Prime minister says Europe’s settlement ban undermines peace; Livni, Peres also criticize new directive

Israel's Prime Minister Benjamin Netanyahu meets with German Foreign Minister Guido Westerwelle at the Prime Minister's residence in Jerusalem, on August 12, 2013. (photo credit: Kobi Gideon / GPO / Flash90)
Israel's Prime Minister Benjamin Netanyahu meets with German Foreign Minister Guido Westerwelle at the Prime Minister's residence in Jerusalem, on August 12, 2013. (photo credit: Kobi Gideon / GPO / Flash90)

Prime Minister Benjamin Netanyahu criticized the European Union’s new anti-settlement directives Monday in a meeting with German Foreign Minister Guido Westerwelle, who was on an official visit to Israel.

“Germany is a friend of Israel,” said Netanyahu. “We both want the same thing — to achieve peace. We’re committed to peace and we’re working for peace. I have to say, on a sad note, that I think Europe — the European guidelines by the EU — have actually undermined peace.”

“They’ve hardened Palestinian positions, they seek an unrealistic end that everybody knows is not going to happen, and I think they stand in the way of reaching a solution which will only be reached by negotiations by the parties, and not by an external diktat,” the prime minister continued.

Westerwelle did not address Netanyahu’s statement directly, instead offering his support for this week’s negotiations with the Palestinians. “So let me just wish you the very best, personally and of course for the upcoming direct talks,” he said. “We encourage everyone to stay on this track. We will support you.”

The new directives, to take effect at the start of 2014, require the EU and its members to cease any joint activity with — or funding of — Israeli entities working in the West Bank, East Jerusalem, and the Golan Heights.

The measures also require any future agreements between Israel and the EU to include a clause in which Israel accepts the European Union’s position that all territory over the Green Line does not belong to Israel — a requirement that is anathema to Israel.

Westerwelle also met with Palestinian Authority President Mahmoud Abbas in Ramallah on Monday. Abbas decried Israel’s plan to build more housing units in the West Bank, calling it “illegal and disgraceful.”

The day before, President Shimon Peres met with the German foreign minister and called on the EU to halt the implementation of the measures, saying that when the future borders are determined between Israel and a Palestinian state, the issue of settlements will be solved.

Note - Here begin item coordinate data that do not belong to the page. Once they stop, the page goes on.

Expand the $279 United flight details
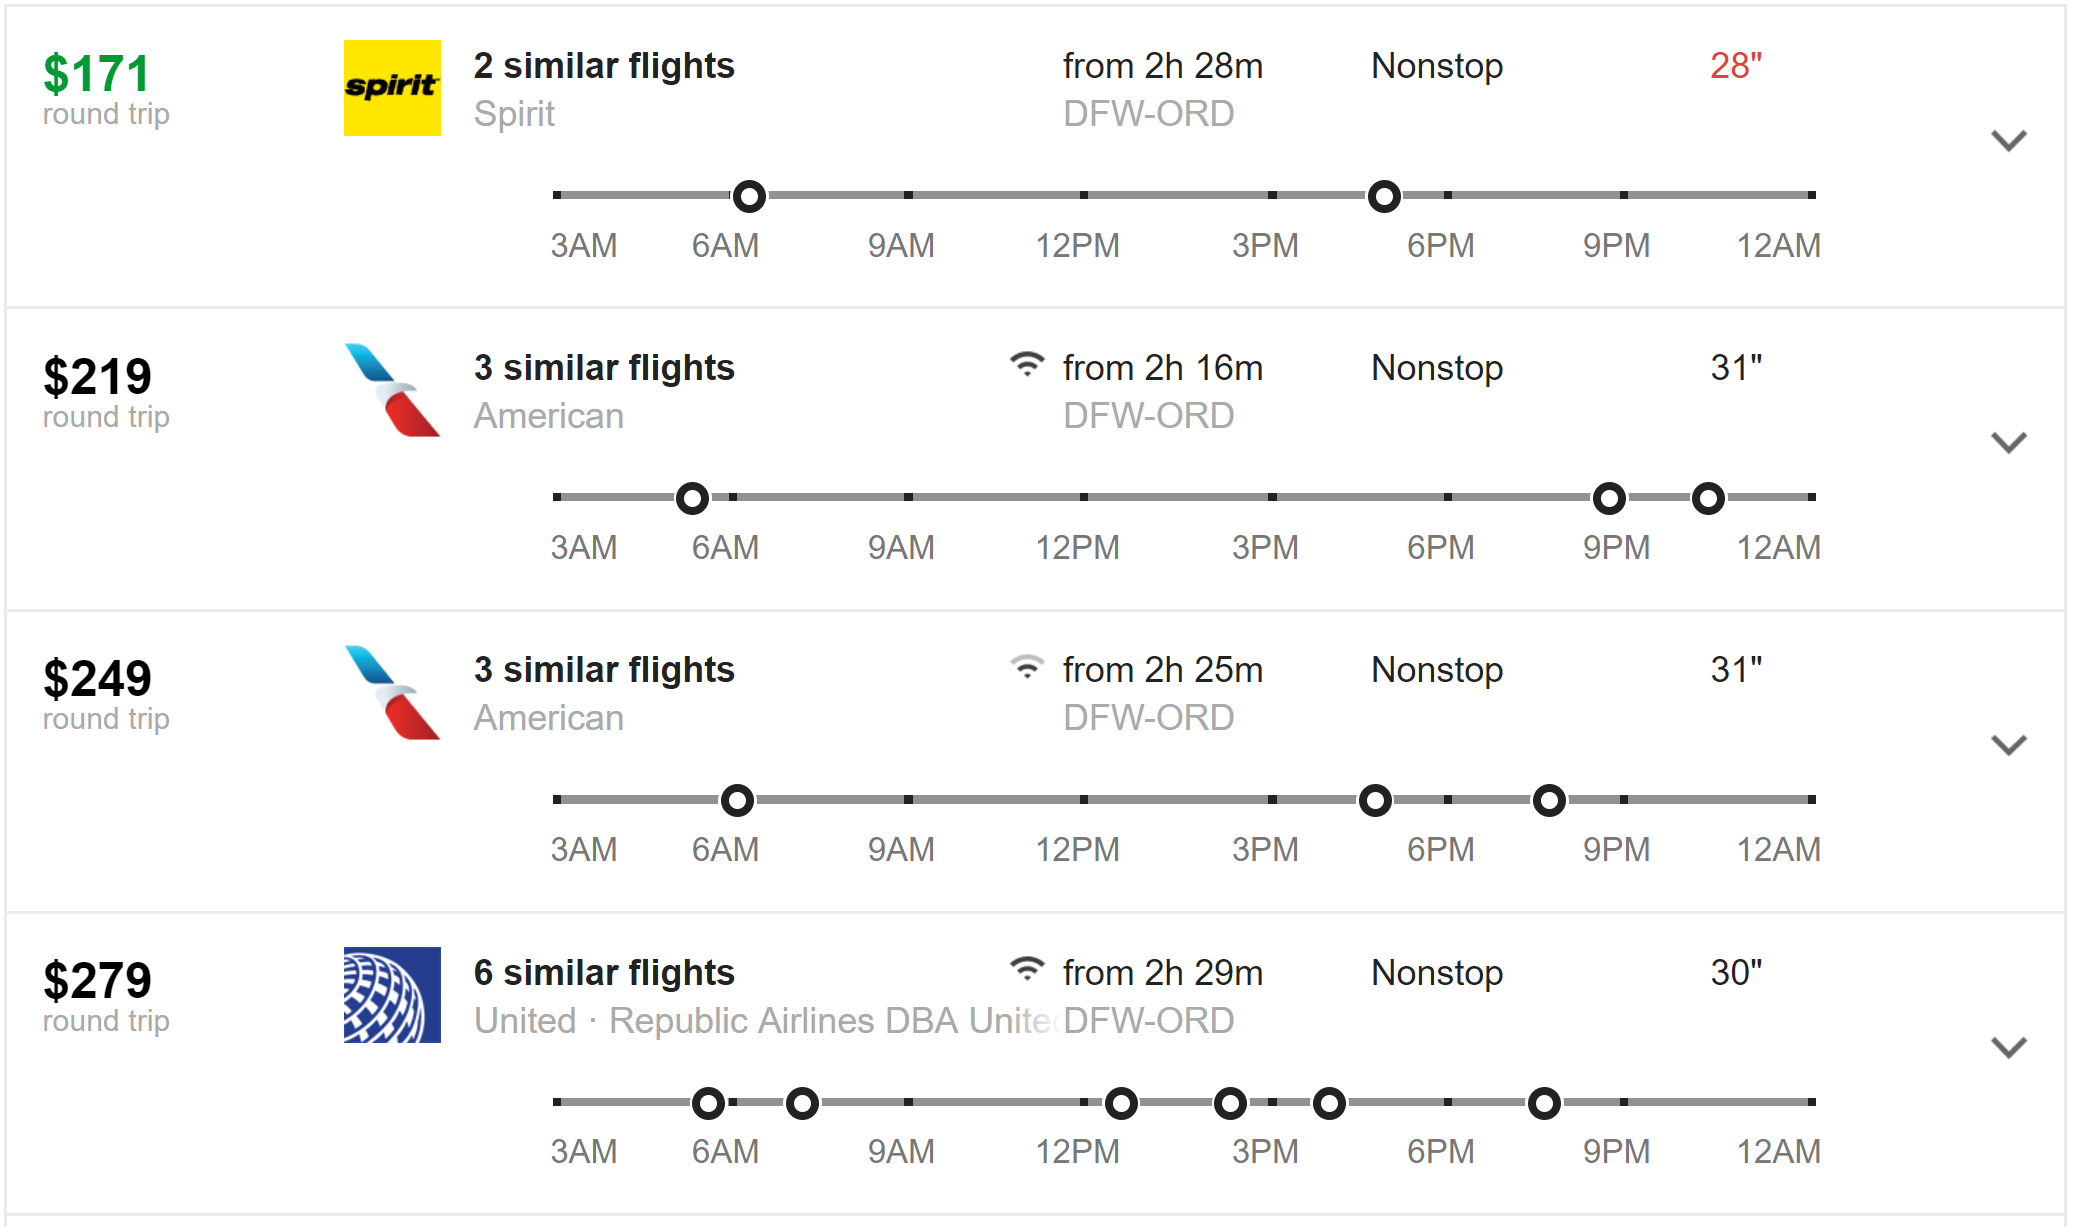2077x1227 pixels. tap(2008, 1047)
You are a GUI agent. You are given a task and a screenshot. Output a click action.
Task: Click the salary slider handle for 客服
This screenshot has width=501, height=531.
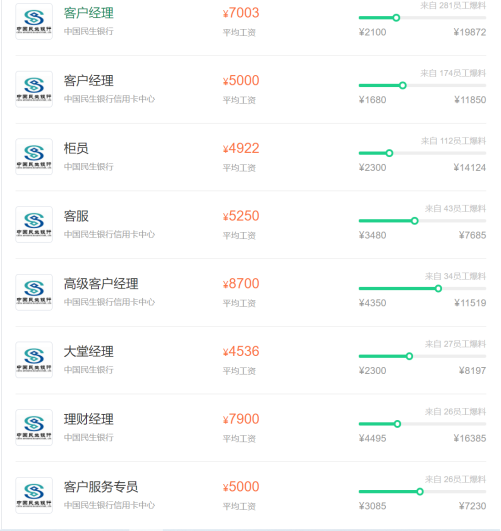click(415, 221)
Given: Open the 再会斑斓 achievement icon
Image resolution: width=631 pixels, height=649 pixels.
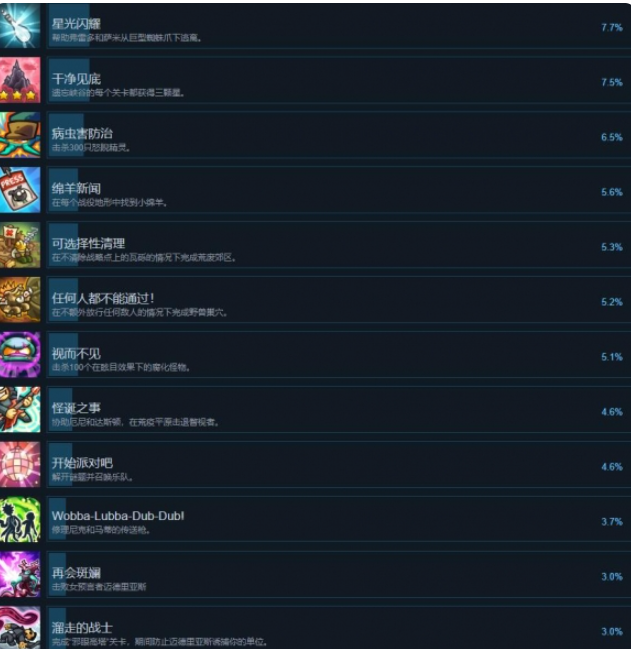Looking at the screenshot, I should pos(20,574).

“I recommend freezing this resolution at this time,” Peres told Westerwelle. The EU resolution “addresses the question of borders and the differences between the West Bank and Israel, but if we reach an agreement this question will be meaningless,” said the president.

Peres added that, for the first time, the Arab world was showing its support for peace and that “Israel was united” around the need for a two-state solution.

Westerwelle said there was “no change” in the EU approach toward cooperation with Israel, and that it would continue to strengthen the ties between them.

Tzipi Livni holds a joint press conference with Guido Westerwelle at the King David Hotel in Jerusalem on August 11, 2013 (photo credit: Miriam Alster/Flash90)
Tzipi Livni holds a joint press conference with Guido Westerwelle at the King David Hotel in Jerusalem on August 11, 2013. (photo credit: Miriam Alster/Flash90)

Earlier Sunday, Justice Minister Tzipi Livni said the borders between Israel and a future Palestinian state will be determined by the two sides, and not by the European Union.